**Stated exercise**. In the sentiment analysis notebook below, write out the text between "#import pmultiprocessing" and "wordnet to /root/nltk_data...", inclusive.

**Article**.
────
In [None]:
import re
import time
import numpy as np
import pandas as pd
import matplotlib.pyplot as plt
import plotly.express as px
import string
from sklearn.feature_extraction.text import TfidfVectorizer
from sklearn.model_selection import GridSearchCV, RandomizedSearchCV, train_test_split
from xgboost import XGBClassifier
# import f1_score
from sklearn.metrics import f1_score

#import pmultiprocessing
from multiprocessing import Pool

import nltk
from nltk.tokenize import RegexpTokenizer
nltk.download('wordnet')
nltk.download('omw-1.4')

[nltk_data] Downloading package wordnet to /root/nltk_data...
[nltk_data]   Package wordnet is already up-to-date!
[nltk_data] Downloading package omw-1.4 to /root/nltk_data...
[nltk_data]   Package omw-1.4 is already up-to-date!


True

In [None]:
df = pd.read_csv("/content/drive/MyDrive/MIE1624_final_project/sentiment_analysis.csv")

## Helper Functions

In [None]:
# Remove punctuations
def remove_punc(s):
  return s.translate(str.maketrans('', '', string.punctuation))

# removes same successive alphabets from words
def remove_repeating_char(text):
    return re.sub(r'(.)\1{1,}', r'\1', text)

# read the file containing stop words and converts it to list
def get_stop_words_from_txt(fname):
    stop_words = []
    with open(fname, 'r', encoding='utf-8') as f:
        for wrd in f.read().splitlines():
            stop_words.append(remove_repeating_char(wrd))
────
**Information provided**.

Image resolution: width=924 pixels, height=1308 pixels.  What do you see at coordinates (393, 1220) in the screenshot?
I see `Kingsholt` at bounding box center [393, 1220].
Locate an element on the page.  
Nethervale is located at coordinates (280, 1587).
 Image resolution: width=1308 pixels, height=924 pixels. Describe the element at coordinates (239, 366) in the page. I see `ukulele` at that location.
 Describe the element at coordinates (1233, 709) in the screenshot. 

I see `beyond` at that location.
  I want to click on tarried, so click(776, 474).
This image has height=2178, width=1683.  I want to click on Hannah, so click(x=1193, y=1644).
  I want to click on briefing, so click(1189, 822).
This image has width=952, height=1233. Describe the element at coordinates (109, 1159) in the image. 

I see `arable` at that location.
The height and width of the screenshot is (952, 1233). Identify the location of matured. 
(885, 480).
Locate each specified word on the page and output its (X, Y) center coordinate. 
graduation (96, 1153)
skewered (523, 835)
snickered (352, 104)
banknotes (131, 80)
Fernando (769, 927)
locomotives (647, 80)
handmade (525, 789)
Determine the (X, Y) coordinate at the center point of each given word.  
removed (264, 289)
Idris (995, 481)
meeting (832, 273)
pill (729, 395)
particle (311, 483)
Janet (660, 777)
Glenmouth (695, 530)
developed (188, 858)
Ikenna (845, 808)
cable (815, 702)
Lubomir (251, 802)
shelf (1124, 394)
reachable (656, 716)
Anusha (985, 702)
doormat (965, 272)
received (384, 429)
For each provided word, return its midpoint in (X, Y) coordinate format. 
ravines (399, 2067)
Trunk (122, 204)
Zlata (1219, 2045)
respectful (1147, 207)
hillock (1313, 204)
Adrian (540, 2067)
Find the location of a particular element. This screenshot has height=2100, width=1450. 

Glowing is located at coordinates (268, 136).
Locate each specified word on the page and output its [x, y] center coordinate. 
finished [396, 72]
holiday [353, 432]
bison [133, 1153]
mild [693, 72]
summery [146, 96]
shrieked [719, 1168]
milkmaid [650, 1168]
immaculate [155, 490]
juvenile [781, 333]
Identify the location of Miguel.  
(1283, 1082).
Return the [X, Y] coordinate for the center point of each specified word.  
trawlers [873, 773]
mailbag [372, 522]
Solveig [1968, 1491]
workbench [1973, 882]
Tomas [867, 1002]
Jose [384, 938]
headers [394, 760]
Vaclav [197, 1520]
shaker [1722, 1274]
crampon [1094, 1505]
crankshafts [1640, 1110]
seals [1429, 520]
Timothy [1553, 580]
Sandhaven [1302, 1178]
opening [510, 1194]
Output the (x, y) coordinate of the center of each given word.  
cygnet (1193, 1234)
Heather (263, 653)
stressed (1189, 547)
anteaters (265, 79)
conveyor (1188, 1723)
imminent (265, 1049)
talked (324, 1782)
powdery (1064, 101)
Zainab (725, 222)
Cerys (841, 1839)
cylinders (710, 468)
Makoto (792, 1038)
────
**Response to this task**.
#import pmultiprocessing
from multiprocessing import Pool

import nltk
from nltk.tokenize import RegexpTokenizer
nltk.download('wordnet')
nltk.download('omw-1.4')

[nltk_data] Downloading package wordnet to /root/nltk_data...